YOUR INSTRUCTIONS → Update the listing from the line that contains "You are a computer-use" through the line that contains "Action: (844, 597)" by changing "Refresh" to "Reload", and write those lines out again with everything else unchanged and the pictures left out.

ENTRIES PROVIDED →
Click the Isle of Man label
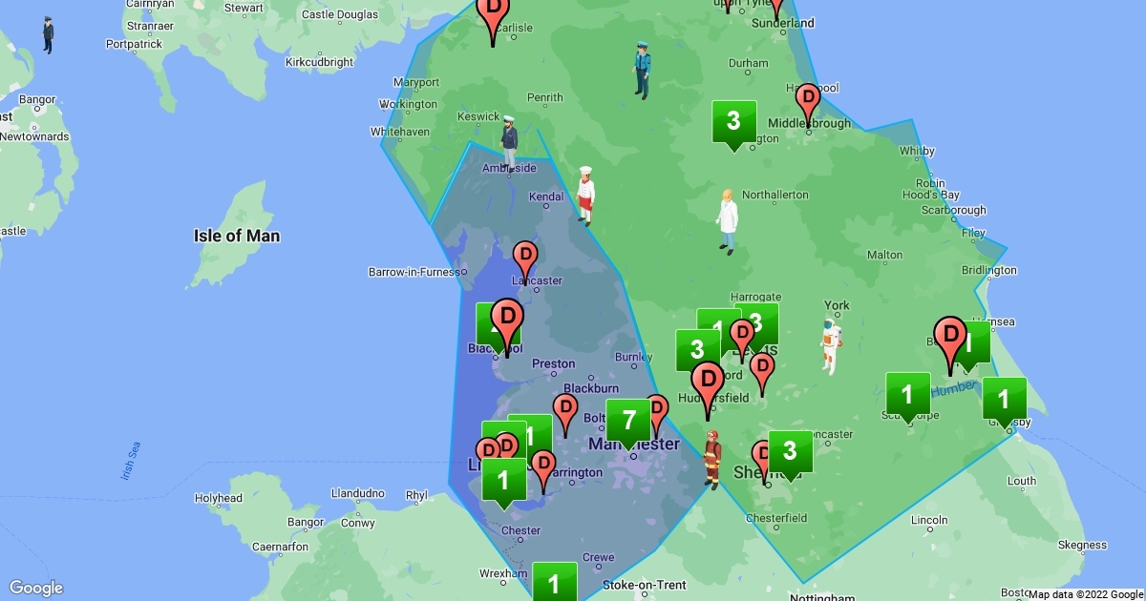1146x601 pixels. coord(237,236)
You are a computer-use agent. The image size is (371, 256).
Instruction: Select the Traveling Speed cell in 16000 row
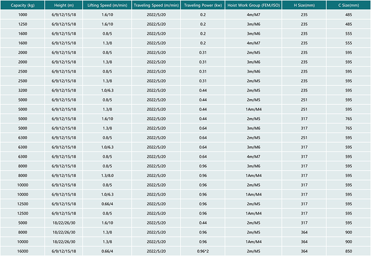[x=155, y=251]
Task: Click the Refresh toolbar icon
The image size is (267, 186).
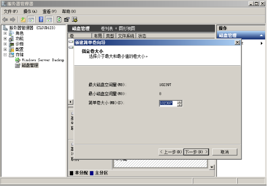Action: click(x=59, y=19)
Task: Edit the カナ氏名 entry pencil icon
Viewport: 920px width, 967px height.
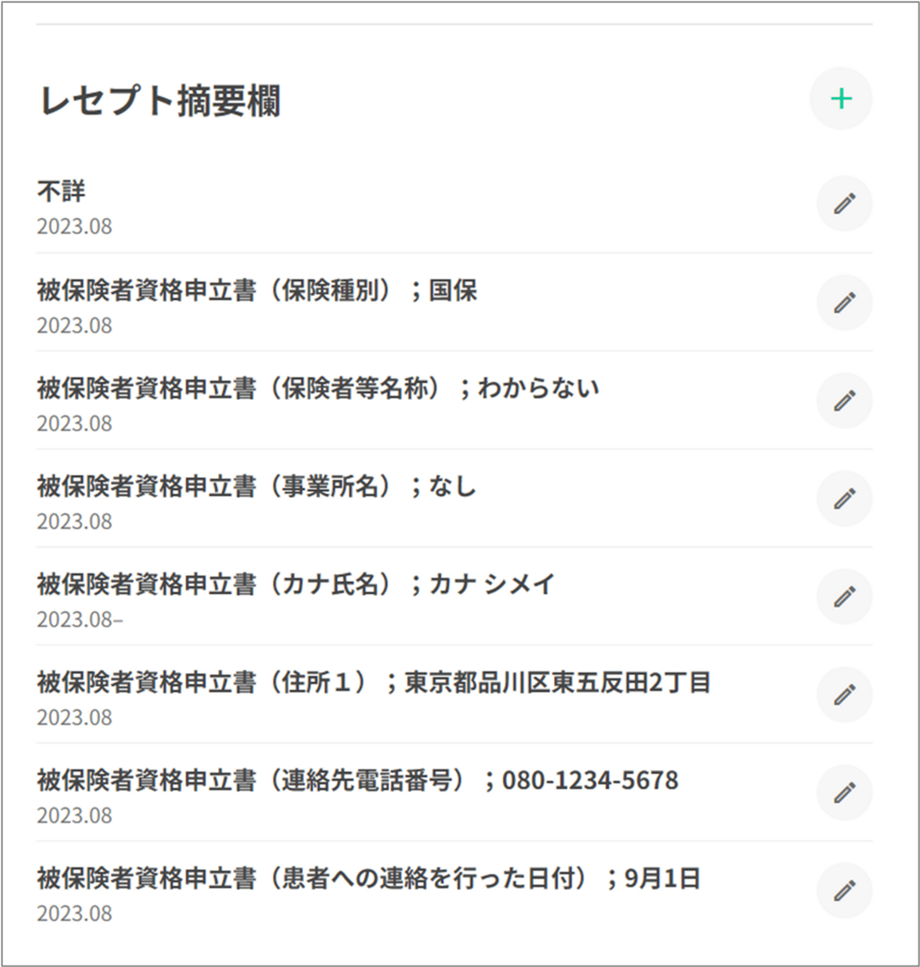Action: (844, 597)
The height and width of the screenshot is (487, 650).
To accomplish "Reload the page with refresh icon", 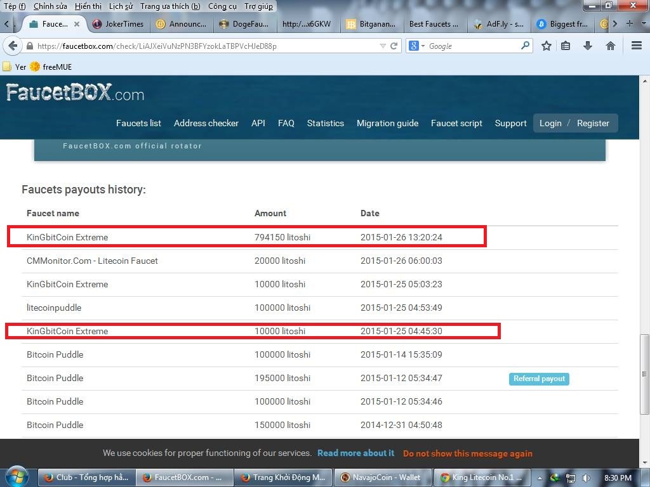I will (x=394, y=46).
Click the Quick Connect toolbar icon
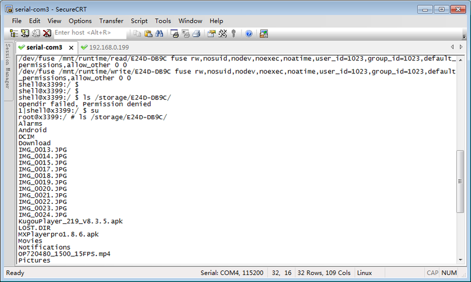This screenshot has height=282, width=471. (x=25, y=33)
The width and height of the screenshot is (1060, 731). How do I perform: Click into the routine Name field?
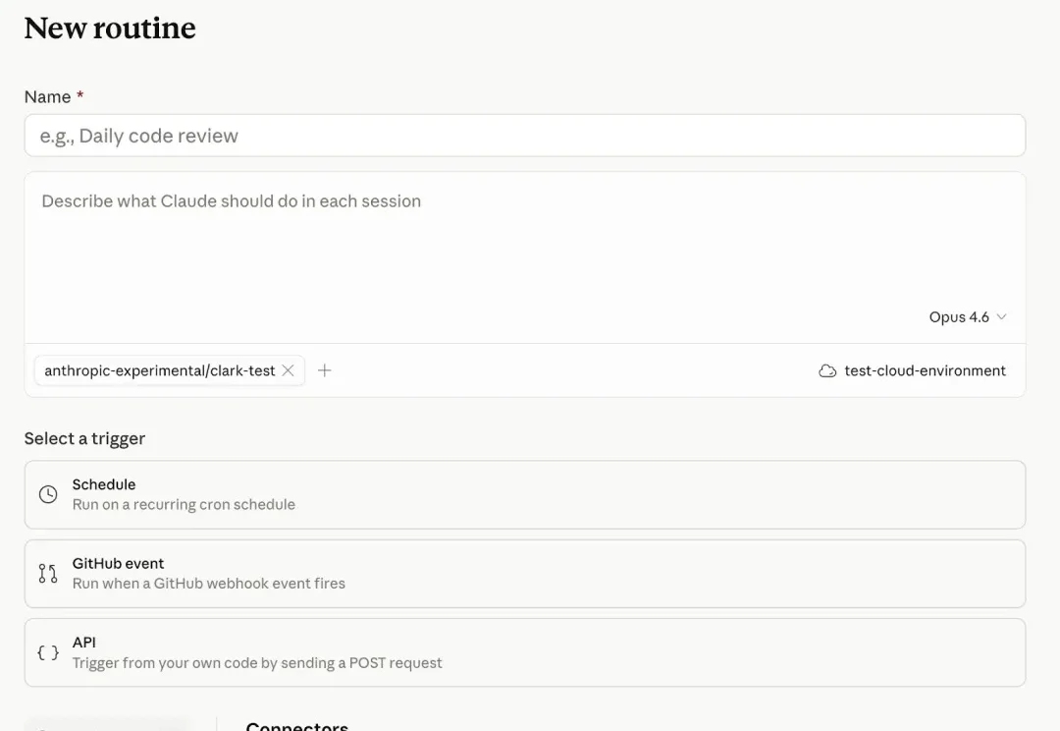(x=524, y=136)
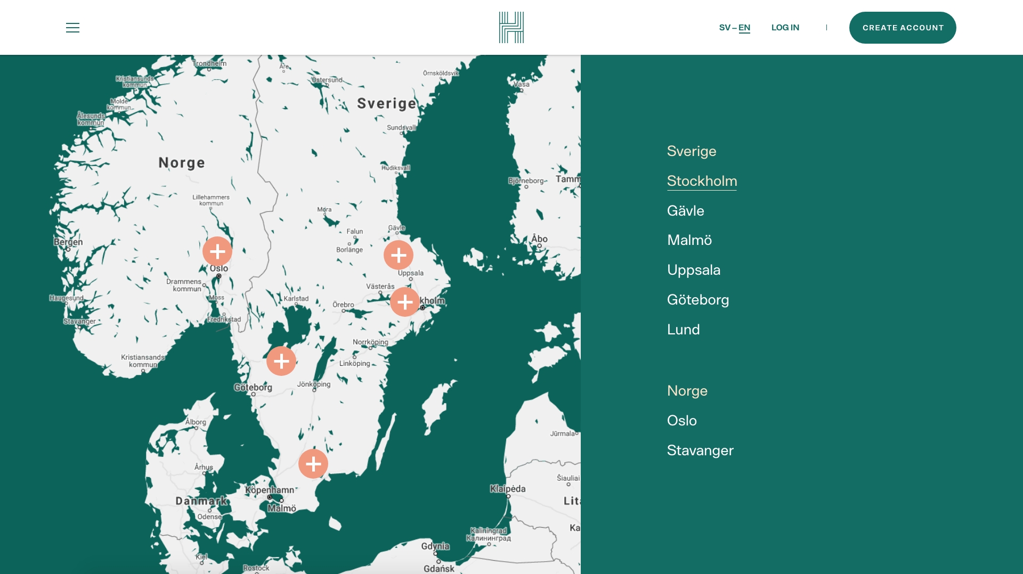
Task: Open the hamburger menu
Action: click(x=72, y=28)
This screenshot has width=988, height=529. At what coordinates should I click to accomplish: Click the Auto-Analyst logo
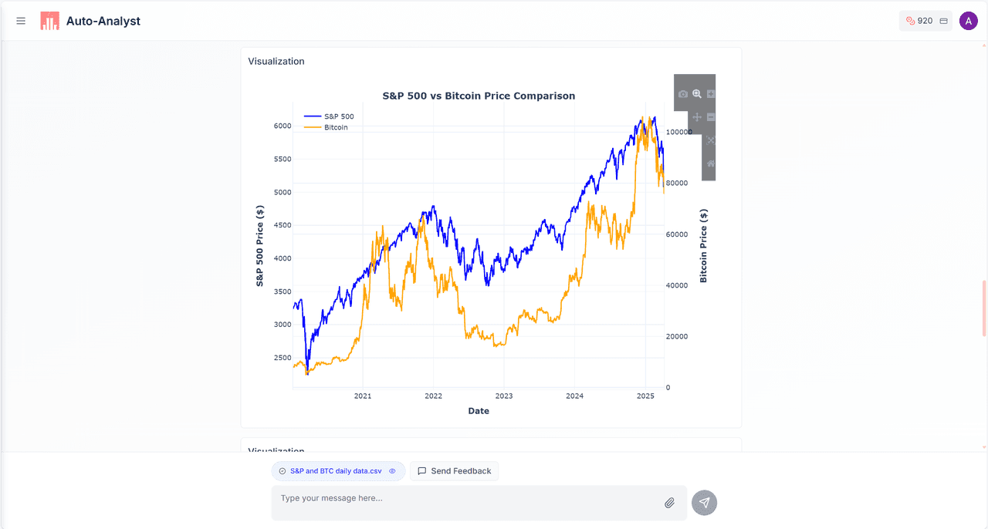point(50,21)
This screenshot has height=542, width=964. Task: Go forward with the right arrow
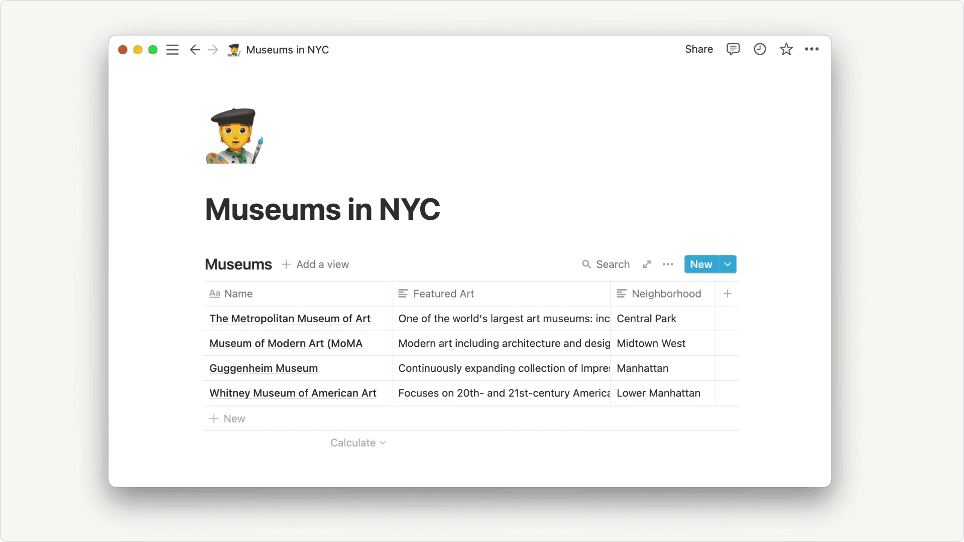[x=213, y=50]

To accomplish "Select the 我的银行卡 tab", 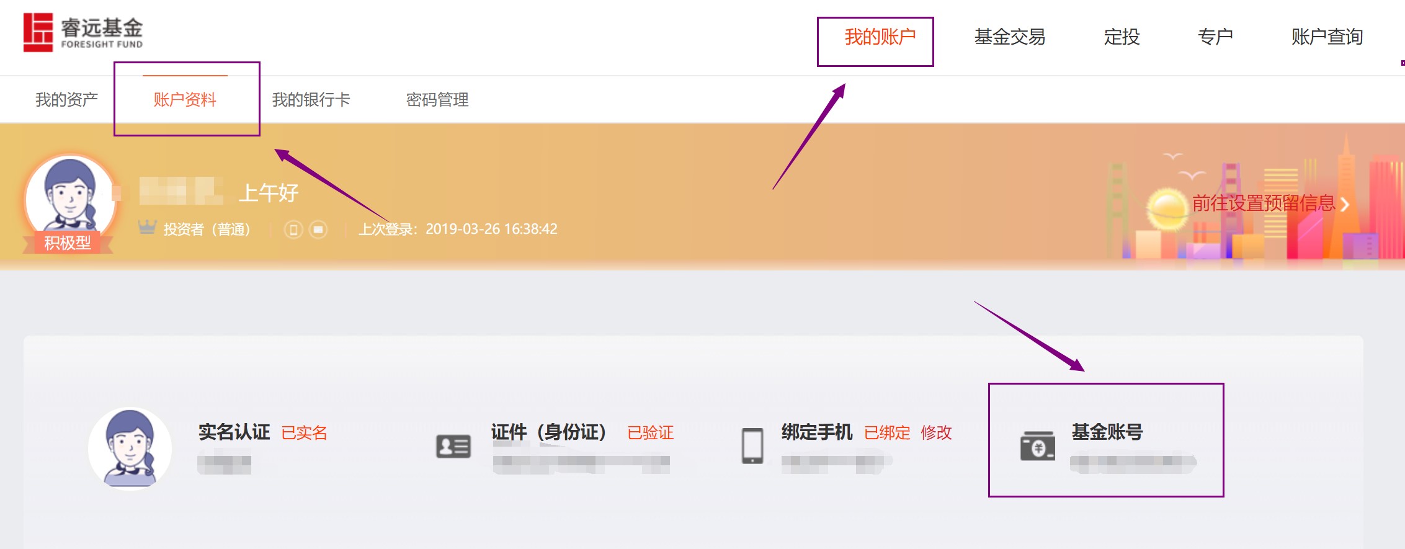I will pyautogui.click(x=311, y=100).
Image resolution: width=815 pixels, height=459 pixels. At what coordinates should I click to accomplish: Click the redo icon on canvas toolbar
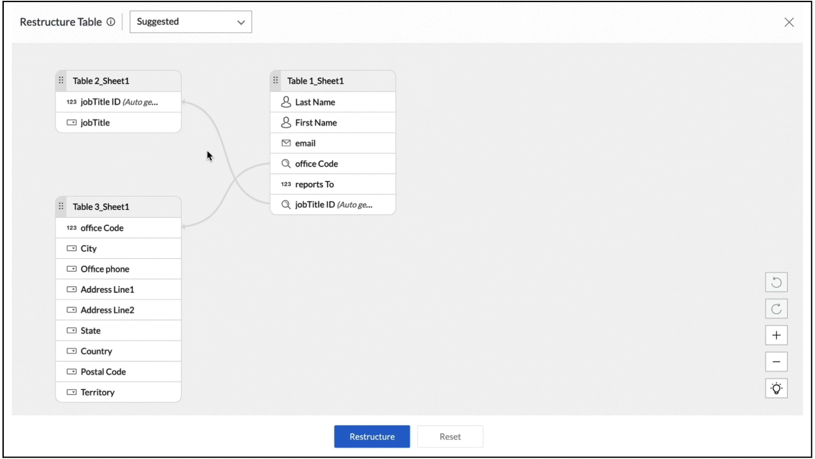point(776,309)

FINISHED ANSWER →
You are a computer-use agent. The image size is (371, 256).
Instruction: Select the Traveling Speed cell in 16000 row
[x=155, y=251]
Task: Click the Reload toolbar icon
The image size is (267, 186).
Action: click(x=59, y=19)
Task: Edit the カナ氏名 entry pencil icon
Viewport: 920px width, 967px height.
Action: (844, 597)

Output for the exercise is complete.